Yes, this is more or less what we had come to agree upon. I've finally
taken the time to implement it. Here is the new code, first as a snippet,
so you can see what it does, and as a patch to the 3.1.1 source, so you
can give it a try. I'd appreciate it if everyone who participated in this
discussion, or who had problems with parsing comments in the past, to give
this a try.

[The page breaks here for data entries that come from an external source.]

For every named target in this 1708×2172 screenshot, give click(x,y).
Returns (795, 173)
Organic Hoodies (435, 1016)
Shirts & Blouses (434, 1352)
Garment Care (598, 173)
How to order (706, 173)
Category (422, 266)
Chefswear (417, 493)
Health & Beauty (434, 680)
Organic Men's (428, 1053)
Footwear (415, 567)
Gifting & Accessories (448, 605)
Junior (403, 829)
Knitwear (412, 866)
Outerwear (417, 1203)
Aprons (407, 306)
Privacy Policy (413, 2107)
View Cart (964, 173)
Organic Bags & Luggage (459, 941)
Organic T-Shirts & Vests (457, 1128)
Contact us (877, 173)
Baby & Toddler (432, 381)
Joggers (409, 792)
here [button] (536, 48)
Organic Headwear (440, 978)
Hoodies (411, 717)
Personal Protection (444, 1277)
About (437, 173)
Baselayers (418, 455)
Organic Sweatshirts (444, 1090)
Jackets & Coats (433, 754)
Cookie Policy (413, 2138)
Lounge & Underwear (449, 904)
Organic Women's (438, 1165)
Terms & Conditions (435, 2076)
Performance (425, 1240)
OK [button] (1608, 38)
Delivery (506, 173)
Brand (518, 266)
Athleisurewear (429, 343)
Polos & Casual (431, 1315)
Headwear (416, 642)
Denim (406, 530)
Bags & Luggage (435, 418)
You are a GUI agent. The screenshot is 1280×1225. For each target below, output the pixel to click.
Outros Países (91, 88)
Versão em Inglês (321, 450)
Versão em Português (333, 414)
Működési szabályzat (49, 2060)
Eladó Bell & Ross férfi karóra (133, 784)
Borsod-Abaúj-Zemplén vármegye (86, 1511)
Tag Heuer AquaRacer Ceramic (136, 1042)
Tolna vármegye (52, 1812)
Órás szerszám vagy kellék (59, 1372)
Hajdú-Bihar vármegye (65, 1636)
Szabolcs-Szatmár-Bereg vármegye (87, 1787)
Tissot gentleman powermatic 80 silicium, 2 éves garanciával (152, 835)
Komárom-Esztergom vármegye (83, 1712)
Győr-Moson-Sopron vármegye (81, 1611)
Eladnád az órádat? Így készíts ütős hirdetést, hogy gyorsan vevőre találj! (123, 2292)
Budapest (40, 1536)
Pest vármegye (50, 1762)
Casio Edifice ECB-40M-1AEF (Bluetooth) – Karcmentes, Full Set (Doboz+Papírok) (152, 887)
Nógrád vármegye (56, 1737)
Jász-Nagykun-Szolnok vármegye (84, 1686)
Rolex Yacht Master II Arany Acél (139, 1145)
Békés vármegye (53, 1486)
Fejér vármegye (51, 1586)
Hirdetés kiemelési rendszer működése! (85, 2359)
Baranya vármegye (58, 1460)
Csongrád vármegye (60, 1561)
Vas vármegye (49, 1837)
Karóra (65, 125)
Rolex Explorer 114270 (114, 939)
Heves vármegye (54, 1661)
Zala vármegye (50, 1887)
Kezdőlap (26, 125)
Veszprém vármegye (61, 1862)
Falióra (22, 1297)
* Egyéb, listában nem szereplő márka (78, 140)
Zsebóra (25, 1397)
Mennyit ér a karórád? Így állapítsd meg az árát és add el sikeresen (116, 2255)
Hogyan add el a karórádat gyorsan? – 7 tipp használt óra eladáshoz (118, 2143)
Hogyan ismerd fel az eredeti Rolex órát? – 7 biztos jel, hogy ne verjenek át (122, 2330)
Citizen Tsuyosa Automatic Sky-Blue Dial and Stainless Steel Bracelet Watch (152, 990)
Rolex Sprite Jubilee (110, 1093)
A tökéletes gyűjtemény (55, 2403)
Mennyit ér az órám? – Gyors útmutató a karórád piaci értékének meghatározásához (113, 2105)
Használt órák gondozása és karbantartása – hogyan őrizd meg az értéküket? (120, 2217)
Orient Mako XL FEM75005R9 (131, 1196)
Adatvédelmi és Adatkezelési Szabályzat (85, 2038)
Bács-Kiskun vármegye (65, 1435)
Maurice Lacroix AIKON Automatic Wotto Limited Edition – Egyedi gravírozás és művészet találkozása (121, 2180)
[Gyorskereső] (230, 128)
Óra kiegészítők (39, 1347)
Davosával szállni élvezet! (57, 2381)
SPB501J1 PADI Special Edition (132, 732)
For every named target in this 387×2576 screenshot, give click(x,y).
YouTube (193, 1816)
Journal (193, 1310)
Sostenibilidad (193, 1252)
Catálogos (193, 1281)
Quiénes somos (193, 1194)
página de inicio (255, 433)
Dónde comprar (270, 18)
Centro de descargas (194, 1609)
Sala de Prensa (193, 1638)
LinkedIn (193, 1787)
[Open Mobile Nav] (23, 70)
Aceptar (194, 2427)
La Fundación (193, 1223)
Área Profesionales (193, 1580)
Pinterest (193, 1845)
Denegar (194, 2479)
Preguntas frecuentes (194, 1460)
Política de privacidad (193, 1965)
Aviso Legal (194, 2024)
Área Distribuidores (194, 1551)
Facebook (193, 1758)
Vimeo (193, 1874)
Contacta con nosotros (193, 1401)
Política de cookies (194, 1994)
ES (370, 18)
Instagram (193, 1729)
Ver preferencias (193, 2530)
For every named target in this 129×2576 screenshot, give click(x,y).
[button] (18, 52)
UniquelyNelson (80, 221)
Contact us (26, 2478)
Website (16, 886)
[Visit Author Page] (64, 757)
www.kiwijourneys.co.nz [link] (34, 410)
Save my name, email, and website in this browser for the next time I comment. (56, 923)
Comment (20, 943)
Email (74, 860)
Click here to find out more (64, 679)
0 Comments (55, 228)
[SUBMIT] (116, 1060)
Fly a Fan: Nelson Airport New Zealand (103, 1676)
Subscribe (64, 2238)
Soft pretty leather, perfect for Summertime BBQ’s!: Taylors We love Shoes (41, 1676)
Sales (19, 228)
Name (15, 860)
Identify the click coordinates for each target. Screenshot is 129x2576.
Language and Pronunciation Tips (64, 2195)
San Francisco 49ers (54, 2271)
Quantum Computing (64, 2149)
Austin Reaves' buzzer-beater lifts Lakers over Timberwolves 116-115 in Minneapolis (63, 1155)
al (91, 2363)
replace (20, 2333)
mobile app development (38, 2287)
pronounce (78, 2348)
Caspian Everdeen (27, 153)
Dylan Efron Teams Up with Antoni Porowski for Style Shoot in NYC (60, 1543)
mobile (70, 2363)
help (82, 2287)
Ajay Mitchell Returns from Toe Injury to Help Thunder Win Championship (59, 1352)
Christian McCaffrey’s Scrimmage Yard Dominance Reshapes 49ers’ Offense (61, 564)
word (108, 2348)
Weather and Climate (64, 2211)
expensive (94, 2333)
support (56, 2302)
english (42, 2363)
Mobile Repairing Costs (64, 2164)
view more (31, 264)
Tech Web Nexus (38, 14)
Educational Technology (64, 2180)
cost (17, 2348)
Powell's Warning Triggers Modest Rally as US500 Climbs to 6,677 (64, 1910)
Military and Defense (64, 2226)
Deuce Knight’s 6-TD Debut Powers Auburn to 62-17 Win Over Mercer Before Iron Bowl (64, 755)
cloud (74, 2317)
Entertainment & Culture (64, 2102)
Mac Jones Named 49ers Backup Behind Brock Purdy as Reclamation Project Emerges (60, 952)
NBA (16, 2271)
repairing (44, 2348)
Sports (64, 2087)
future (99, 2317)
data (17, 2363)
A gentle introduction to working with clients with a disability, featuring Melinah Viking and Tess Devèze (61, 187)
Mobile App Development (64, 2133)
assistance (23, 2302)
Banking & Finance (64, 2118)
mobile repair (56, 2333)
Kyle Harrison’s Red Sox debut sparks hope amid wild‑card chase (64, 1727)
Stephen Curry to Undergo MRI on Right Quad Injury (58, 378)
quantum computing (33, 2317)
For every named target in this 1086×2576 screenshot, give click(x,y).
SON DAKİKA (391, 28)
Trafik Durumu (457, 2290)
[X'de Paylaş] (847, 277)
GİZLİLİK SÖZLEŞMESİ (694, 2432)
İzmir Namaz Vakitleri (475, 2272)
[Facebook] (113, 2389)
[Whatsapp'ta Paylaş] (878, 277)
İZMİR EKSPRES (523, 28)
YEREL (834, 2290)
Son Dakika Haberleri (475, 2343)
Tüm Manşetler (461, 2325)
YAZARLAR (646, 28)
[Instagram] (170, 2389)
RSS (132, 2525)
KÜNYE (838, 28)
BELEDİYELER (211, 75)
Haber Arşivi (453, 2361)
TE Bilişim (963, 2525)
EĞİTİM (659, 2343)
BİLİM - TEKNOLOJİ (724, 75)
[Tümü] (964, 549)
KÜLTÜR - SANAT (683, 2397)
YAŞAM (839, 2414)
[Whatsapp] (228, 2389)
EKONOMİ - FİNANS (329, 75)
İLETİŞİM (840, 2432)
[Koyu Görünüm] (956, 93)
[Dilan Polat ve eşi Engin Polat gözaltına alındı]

It past the few test cases I threw at it, but I'd like people
to hammer away at it for a while.

      if (strncmp((char *)position, "<!", 2) == 0)
        {
          //
          // Possible comment declaration (but could be DTD declaration!)
          // A comment can contain other '<' and '>':
          // we have to ignore complete comment declarations
          // but of course also DTD declarations.
          //
          position += 2; // Get past declaration start
          if (strncmp((char *)position, "--", 2) == 0)
            {
              // Found start of comment - now find the end
              position += 2;
              do
                {
                  q = (unsigned char*)strstr((char *)position, "--");
                  if (!q)
                    {
                      *position = '\0';
                      break; // Rest of document seems to be a comment...
                    }
                  else
                    {
                      position = q + 2;
                      // Skip dashes after a badly formed comment
                      while (*position == '-')
                          position++;
                      // Skip whitespace after an individual comment
                      while (isspace(*position))
                          position++;
                    }
                  // if comment declaration hasn't ended, skip another comment
                }
              while (*position && *position != '>');
              if (*position == '>')
                {
                  position++; // End of comment declaration
                }
            }
          else
            {
              // Not a comment declaration after all
              // but possibly DTD: get to the end
              q = (unsigned char*)strstr((char *)position, ">");
              if (q)
                {
                  position = q + 1;
                  // End of (whatever) declaration
                }
              else
                {
                  *position = '\0'; // Rest of document is DTD?
                }
            }
          continue;
        }

Apply this patch to htdig/HTML.cc from ht://Dig 3.1.1 (or later).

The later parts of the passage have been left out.